David instead tastefully restricts himself to reminding us Ken’s effort has sadly failed to impress the critics.
Self-determination
Traditionally deemed the pastime of the unfulfilled eccentric, I reassuringly read that “self-publishing” no longer has the stigma of old.
With my own theatrical memoir, Only the Liars Remain (“a devastating exposé” — Su Pollard), continuing to meet with obstacles from London publishing houses, one feels ready to embrace the spirit of the times by forging ahead regardless.
Coming up against a west end security woman who had the audacity not to immediately recognise her, Maureen Lipman, honoured at Windsor Castle back in 2021, sweetly barked: “I’m a bloody Dame!” The personal journeys of formerly socialist nationalist treasures must never be underestimated.
Confirmation that Miriam Margolyes’s attempt to seize control of the Actors’ Benevolent Fund has been thwarted proves a rare triumph in precarious times.
Though temporarily hailed outrageous and lovable by a cheerfully hoodwinked media, the very idea of this self-serving troublemaker ever improving matters over at the ABF was the most farcical of propositions from the beginning.
Briefly staying with the ABF — which counts yours truly as a loyal and longtime member — I’m forced to address recently published allegations suggesting my own allegiances during the ongoing power struggle have proved “changeable” and “duplicitous”.
Rest assured these misguided foes — hopelessly unschooled in the intricacies of theatrical politics — will rue the day this botched assassination was attempted.
Funny girl
Hats off to fetching Lancashire lass Miss Coleman (telly’s one-time Queen Victoria) for using a media interview to highlight the failings of a misfiring agent.
Dispirited by recent dreary screen roles, she pointedly announced: “I keep telling my agent I’m really funny.
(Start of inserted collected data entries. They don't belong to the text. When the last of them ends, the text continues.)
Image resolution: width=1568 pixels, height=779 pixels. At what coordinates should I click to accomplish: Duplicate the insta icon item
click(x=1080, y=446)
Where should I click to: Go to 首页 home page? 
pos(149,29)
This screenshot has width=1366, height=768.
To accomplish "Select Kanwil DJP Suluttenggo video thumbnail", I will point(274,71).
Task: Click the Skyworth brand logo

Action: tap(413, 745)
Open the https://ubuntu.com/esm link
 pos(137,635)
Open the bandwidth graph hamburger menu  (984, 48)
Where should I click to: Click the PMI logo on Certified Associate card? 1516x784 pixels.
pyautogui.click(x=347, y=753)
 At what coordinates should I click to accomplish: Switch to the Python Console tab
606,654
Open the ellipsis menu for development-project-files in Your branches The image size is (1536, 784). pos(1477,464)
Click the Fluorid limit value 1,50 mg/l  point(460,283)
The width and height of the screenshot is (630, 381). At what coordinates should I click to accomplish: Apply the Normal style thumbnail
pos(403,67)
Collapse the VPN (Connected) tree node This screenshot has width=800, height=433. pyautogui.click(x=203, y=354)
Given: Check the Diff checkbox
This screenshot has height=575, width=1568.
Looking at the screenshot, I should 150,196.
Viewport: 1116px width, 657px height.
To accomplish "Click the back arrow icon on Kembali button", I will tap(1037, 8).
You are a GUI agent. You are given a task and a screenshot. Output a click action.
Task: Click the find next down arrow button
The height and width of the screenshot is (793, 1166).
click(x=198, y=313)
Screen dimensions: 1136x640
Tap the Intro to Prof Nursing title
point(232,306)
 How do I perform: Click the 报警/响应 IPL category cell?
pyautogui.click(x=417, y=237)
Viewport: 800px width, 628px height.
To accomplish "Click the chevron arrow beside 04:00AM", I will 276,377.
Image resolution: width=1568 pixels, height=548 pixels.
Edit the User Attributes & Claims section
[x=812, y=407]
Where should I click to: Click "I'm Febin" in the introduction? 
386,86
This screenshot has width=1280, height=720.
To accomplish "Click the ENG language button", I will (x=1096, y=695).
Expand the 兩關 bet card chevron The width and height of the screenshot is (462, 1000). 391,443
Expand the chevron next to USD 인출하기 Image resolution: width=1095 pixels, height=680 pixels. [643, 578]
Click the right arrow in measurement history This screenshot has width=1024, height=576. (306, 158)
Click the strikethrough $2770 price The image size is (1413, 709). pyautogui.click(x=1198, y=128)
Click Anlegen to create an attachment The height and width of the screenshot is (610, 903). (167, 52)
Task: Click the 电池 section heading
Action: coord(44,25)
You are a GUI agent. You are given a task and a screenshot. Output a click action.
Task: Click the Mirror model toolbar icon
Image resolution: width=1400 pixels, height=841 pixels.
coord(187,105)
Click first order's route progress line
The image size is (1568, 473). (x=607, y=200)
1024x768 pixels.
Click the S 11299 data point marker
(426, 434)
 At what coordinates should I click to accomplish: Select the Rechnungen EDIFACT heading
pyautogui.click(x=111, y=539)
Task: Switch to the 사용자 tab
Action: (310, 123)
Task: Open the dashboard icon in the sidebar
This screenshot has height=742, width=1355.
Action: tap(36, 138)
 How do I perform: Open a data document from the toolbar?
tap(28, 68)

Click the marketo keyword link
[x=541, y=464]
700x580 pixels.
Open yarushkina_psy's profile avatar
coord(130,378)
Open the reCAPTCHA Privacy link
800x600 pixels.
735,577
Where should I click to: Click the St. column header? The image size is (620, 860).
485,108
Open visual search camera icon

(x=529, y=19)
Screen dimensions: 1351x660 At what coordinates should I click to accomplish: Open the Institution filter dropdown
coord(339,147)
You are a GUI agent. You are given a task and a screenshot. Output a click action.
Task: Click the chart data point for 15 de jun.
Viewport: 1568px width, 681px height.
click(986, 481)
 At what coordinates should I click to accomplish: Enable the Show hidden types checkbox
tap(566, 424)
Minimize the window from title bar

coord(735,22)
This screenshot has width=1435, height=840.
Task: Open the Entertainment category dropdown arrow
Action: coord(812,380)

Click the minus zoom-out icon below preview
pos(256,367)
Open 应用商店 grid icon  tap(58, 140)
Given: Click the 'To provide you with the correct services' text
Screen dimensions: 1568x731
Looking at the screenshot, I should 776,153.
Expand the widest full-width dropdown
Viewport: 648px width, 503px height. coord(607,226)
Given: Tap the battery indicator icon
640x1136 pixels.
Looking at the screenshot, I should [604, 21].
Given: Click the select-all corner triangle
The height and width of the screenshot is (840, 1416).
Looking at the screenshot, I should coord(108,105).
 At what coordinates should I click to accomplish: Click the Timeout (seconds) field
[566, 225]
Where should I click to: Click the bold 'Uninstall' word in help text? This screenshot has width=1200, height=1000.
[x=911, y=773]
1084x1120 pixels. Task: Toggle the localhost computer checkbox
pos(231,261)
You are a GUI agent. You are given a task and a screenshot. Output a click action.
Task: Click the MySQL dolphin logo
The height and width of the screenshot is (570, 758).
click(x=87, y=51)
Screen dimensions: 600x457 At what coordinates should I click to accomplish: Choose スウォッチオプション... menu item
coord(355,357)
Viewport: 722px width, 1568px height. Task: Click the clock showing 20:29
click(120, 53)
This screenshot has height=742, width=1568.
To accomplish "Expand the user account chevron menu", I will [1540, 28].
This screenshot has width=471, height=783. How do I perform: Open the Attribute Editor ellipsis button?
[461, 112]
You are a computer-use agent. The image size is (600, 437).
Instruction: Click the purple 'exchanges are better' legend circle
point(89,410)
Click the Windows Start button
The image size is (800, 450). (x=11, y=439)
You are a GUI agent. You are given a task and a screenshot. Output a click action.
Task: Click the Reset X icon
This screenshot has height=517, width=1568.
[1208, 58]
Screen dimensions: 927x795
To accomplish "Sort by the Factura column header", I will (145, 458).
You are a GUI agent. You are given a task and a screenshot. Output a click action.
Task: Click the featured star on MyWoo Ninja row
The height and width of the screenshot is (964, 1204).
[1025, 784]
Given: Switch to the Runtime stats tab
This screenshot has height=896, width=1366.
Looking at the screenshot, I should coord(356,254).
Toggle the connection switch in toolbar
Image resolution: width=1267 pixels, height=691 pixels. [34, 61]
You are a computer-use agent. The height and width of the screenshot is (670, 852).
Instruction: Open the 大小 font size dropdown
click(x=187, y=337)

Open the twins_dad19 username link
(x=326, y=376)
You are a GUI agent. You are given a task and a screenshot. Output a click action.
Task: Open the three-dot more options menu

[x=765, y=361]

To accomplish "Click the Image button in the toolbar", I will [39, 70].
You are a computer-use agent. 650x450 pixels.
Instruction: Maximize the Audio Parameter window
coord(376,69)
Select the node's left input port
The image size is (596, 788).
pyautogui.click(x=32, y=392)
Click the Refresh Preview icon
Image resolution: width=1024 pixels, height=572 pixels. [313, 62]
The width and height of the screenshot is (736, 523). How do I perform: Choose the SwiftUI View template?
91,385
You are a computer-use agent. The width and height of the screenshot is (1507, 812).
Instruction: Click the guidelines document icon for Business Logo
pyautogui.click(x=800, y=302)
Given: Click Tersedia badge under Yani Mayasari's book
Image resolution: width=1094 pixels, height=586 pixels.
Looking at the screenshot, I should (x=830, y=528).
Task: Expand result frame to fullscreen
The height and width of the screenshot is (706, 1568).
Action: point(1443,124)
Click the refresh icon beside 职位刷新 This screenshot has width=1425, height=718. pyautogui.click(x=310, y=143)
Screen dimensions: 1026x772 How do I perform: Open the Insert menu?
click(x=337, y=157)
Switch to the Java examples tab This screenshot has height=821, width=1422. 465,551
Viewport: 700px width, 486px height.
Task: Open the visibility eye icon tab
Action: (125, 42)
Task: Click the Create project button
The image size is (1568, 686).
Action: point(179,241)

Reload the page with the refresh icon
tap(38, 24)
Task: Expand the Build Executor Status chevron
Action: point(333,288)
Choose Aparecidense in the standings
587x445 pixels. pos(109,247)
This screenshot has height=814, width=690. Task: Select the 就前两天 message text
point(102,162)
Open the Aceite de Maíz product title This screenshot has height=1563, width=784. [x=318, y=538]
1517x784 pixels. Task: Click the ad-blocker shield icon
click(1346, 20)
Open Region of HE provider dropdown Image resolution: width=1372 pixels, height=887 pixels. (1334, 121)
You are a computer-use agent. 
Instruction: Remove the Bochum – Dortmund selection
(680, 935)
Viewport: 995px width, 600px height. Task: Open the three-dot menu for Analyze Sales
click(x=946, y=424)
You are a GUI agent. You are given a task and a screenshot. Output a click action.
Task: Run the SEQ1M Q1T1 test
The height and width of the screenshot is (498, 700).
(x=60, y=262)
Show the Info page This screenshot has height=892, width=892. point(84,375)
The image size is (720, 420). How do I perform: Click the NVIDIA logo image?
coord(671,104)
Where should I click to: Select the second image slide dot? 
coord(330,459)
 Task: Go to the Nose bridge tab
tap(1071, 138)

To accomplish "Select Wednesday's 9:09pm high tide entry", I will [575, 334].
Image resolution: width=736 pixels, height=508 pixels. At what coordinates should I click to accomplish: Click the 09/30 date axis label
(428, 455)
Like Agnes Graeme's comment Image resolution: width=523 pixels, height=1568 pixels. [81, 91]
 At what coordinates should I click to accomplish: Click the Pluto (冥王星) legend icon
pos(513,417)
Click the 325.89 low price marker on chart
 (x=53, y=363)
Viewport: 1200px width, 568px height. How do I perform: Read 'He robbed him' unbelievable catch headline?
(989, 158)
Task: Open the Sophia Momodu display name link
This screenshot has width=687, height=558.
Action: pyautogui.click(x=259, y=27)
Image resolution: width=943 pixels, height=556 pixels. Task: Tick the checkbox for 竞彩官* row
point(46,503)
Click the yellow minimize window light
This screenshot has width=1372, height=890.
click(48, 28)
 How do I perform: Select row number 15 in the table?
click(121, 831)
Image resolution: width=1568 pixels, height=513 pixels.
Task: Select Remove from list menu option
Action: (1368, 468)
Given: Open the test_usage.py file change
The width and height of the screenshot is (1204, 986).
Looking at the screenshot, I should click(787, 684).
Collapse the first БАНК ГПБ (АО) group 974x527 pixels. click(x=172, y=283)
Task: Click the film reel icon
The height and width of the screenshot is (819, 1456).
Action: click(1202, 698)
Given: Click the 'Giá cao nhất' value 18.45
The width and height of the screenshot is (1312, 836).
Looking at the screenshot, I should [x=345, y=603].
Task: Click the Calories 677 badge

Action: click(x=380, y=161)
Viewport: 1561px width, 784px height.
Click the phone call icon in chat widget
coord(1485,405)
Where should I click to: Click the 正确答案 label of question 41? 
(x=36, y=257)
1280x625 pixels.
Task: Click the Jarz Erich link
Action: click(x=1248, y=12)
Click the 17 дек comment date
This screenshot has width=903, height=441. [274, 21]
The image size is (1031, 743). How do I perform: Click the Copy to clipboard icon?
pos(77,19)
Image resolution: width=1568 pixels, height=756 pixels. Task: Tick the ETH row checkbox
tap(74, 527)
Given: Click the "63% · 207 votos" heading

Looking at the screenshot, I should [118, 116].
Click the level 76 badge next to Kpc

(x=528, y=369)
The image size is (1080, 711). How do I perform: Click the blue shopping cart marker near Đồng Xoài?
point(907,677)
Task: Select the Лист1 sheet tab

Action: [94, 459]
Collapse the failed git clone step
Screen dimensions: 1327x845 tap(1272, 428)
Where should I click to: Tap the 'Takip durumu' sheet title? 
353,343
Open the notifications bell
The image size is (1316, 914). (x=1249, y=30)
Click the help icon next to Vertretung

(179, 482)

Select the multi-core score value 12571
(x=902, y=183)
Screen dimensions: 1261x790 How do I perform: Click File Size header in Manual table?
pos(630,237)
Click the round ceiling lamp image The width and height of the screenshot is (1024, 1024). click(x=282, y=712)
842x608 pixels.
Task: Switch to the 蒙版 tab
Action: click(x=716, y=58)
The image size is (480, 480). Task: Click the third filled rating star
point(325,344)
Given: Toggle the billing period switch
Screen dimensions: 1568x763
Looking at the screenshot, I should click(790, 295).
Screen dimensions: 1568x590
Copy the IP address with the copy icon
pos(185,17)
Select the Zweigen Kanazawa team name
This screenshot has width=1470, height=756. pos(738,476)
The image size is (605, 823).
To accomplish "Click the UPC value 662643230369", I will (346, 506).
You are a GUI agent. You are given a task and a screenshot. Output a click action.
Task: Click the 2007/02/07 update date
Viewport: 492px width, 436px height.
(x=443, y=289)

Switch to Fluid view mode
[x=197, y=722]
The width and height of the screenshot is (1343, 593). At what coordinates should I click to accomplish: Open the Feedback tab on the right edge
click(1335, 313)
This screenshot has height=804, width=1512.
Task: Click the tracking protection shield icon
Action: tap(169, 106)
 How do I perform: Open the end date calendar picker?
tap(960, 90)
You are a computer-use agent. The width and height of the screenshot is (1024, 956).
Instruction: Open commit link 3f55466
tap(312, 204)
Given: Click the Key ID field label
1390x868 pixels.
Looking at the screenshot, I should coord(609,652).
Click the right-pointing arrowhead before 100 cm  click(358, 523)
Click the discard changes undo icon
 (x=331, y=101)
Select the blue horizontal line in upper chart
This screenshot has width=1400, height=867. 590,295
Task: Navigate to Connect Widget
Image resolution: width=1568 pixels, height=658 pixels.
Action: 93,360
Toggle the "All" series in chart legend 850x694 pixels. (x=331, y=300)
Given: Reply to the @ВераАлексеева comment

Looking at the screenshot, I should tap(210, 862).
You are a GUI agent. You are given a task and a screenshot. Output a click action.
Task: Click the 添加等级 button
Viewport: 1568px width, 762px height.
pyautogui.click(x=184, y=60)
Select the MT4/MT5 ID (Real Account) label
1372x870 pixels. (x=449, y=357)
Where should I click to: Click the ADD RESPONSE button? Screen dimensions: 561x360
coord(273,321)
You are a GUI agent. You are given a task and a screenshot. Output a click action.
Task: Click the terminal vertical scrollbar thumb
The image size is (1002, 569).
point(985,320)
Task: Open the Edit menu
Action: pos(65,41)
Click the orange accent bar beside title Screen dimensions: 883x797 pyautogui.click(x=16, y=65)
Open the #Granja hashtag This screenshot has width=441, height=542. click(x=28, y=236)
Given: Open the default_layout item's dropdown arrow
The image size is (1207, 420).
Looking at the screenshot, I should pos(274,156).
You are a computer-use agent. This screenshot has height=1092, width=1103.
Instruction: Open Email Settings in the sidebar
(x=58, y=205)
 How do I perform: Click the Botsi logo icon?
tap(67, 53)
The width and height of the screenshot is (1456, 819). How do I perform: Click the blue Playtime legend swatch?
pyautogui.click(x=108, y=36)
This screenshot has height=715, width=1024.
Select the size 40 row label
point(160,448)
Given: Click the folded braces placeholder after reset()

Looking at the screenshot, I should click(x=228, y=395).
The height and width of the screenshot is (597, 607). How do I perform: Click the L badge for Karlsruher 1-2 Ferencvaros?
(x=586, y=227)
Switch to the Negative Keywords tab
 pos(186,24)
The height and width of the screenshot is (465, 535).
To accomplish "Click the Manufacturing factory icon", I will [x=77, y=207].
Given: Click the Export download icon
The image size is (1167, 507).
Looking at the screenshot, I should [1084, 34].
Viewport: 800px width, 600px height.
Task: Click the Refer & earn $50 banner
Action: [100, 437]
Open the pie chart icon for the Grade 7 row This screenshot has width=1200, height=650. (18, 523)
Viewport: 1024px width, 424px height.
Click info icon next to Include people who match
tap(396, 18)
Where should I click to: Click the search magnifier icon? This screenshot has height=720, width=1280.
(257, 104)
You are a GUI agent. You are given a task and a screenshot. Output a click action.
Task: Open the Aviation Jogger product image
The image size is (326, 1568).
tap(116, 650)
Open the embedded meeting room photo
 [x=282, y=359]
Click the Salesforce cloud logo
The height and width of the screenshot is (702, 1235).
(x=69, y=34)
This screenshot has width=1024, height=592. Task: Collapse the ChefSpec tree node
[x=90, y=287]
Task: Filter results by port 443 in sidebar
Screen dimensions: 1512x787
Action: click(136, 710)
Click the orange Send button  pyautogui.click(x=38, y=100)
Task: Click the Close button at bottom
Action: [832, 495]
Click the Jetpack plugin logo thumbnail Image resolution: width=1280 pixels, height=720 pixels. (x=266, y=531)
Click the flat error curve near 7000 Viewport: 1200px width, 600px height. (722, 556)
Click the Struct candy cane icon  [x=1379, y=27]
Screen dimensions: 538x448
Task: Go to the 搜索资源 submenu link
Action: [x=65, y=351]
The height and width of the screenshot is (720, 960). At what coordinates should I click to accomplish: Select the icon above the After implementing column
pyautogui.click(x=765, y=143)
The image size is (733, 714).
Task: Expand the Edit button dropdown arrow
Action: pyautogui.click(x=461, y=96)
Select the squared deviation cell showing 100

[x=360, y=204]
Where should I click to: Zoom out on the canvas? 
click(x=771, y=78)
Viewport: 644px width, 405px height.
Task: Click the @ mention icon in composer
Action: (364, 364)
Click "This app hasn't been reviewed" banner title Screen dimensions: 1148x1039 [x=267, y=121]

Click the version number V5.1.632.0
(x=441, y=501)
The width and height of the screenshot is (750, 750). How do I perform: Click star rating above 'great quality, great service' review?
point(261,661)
But I don’t think she’s quite taken it on board.”
While once the domain of the most resourceful figures in London, the largely dead-eyed generation presently hindering the careers of underused/versatile clients surely deserve to be held more to account.
I might add this is being written just days after one’s own so-called representative unforgivably burned bridges with the folk at Midsomer Murders.
Long unable to control that compulsive desire to concoct nonsense about the Royals, Brandreth surpassed himself on the airwaves by preposterously claiming our late Queen spent hours “impersonating cast members from Grange Hill”.
Sensing he’d overreached (even by his own remarkable standards), the rogue hastily backtracked, though not without rightly remaining a figure of suspicion. Since labelled a “snake oil salesman” by one prominent telly host, dare we hope the net’s finally closing in?
While regular readers will recall me highlighting the potential for further ghostly Diana adventures post-The Crown, downmarket telly execs were predictably ahead of the game.
Leafing through the Radio Times, I was perturbed to read our late Queen of Hearts had been reduced to a starring role in Celebrity Help! My House is Haunted, featuring her shameless ex-manservant squealing from a mock-Tudor Midlands residence: “The Princess is here!”
Irate Mr Eccleston’s alarming revelation he was falsely accused of potentially career-ending shenanigans during a sex scene with an “A-list actress” shines a now rarely shone light on such dastardly divas.
One’s own fleeting leading man days never recovered from a similarly harrowing afternoon’s bedroom filming with a prominent femme fatale of the day, later heard to cackle at this young actor’s expense: “He’s no Ian McShane, is he?”